[[ The input open ]]

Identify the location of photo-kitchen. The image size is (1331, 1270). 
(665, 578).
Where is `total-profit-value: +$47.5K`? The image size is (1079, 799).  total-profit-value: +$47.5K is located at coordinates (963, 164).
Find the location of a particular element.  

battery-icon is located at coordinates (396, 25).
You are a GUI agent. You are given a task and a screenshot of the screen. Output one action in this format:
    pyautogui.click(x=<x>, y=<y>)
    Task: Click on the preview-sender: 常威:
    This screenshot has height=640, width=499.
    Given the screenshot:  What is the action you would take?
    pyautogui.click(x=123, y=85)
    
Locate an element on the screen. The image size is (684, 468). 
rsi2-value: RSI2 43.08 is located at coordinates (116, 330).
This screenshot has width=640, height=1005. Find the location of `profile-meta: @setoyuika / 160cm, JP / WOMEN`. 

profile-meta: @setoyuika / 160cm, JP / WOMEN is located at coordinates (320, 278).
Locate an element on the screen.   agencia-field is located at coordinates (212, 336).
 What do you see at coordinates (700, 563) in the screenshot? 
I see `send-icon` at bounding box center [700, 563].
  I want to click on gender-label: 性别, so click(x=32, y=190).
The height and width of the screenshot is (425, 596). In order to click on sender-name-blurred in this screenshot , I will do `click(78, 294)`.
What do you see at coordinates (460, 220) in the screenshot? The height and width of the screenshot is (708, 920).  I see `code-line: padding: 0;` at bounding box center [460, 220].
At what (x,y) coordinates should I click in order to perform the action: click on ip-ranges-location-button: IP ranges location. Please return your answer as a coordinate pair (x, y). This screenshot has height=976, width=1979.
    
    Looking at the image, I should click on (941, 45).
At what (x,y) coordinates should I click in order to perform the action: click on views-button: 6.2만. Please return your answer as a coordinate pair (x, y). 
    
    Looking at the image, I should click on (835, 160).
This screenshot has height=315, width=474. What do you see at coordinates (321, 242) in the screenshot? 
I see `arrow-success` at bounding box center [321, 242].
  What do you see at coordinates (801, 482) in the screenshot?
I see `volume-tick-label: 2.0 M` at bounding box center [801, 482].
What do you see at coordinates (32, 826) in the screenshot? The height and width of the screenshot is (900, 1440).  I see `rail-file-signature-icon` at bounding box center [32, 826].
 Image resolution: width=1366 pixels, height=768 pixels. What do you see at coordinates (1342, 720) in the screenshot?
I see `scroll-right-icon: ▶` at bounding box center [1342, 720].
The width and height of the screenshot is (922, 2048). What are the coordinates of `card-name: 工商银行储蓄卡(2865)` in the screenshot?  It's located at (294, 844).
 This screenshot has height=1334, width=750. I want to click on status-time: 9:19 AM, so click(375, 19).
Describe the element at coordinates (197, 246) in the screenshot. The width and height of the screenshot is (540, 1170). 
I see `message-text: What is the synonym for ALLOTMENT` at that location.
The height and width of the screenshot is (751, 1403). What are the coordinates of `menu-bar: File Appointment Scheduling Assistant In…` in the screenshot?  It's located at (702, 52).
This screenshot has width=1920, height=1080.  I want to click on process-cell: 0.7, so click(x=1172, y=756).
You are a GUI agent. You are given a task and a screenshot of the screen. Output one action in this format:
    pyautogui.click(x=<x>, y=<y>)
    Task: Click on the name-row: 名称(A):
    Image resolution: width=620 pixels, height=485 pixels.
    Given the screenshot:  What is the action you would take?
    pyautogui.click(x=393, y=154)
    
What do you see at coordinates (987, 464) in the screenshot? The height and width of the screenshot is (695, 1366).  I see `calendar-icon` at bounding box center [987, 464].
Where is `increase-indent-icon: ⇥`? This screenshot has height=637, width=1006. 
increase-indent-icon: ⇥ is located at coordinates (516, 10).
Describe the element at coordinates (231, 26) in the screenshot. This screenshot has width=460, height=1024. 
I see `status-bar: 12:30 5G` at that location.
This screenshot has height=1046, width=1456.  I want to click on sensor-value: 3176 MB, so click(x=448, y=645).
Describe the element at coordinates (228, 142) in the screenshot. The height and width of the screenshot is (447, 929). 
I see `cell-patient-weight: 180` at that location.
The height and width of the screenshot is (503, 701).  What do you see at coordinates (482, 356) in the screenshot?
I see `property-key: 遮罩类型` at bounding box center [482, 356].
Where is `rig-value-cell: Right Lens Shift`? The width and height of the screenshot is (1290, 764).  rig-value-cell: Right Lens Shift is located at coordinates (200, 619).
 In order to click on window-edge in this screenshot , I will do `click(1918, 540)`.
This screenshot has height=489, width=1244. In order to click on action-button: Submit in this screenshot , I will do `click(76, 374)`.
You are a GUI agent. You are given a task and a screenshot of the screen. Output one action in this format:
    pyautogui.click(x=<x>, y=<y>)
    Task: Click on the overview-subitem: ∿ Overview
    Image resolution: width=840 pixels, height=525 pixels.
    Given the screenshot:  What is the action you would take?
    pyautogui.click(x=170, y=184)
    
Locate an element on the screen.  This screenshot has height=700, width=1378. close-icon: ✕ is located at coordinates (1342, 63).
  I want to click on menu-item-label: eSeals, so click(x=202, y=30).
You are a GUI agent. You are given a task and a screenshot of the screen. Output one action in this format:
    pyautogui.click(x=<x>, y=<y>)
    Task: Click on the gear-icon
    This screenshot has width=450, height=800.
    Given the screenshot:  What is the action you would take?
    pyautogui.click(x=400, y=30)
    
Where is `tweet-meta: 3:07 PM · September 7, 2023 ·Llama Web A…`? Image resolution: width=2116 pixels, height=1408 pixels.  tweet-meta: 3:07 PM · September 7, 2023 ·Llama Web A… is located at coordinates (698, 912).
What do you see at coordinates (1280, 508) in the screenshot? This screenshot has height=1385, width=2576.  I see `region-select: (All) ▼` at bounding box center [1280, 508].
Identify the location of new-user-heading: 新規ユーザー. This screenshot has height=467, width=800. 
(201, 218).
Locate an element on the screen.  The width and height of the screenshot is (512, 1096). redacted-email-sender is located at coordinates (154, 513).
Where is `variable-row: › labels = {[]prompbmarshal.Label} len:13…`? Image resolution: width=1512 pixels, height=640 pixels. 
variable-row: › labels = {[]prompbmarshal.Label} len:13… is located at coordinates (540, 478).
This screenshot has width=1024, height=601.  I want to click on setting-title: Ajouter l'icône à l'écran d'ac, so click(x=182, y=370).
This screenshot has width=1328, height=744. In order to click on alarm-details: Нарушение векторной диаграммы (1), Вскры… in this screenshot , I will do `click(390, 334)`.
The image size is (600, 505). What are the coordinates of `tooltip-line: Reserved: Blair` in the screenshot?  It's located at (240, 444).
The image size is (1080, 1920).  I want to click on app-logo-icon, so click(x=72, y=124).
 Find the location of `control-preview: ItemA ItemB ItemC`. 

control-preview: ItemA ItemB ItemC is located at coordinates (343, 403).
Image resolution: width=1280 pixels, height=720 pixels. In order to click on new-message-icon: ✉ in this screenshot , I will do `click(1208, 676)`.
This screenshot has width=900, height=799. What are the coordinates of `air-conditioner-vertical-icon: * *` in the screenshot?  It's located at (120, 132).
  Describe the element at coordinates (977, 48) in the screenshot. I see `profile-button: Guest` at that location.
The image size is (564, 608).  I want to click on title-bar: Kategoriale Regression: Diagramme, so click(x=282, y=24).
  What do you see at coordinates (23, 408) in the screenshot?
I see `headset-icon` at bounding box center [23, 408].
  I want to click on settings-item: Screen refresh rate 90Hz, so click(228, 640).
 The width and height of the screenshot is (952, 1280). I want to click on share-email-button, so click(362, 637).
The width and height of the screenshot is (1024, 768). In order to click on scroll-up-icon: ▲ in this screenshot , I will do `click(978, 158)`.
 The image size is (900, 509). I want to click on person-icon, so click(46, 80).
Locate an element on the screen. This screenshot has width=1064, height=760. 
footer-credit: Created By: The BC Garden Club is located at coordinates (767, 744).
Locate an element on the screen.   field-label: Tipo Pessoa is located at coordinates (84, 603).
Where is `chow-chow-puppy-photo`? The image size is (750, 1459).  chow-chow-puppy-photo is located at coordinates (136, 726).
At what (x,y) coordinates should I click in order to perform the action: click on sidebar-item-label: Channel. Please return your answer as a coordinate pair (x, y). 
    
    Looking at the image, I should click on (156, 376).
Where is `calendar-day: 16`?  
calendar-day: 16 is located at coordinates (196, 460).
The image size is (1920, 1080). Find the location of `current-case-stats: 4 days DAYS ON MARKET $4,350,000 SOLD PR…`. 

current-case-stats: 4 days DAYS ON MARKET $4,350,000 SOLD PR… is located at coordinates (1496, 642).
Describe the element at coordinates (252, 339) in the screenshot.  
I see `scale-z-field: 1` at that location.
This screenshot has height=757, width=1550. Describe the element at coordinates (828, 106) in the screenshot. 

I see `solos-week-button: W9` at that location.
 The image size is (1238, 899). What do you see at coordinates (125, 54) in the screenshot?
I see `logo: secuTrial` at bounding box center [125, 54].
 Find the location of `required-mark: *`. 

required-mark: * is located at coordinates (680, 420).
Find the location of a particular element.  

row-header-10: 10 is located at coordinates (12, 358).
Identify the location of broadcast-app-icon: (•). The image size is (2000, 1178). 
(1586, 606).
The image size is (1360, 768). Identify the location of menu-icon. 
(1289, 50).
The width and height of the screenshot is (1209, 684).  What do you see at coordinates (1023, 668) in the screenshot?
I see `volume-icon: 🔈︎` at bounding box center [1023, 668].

[[ The input closed ]]

▶ Assignment: Retype the rows from the line with "This screenshot has height=315, width=474." up to and including the line with "center [801, 482].".

▶ Result for this task:
This screenshot has height=315, width=474. What do you see at coordinates (321, 242) in the screenshot? 
I see `arrow-success` at bounding box center [321, 242].
  What do you see at coordinates (801, 482) in the screenshot?
I see `volume-tick-label: 2.0 M` at bounding box center [801, 482].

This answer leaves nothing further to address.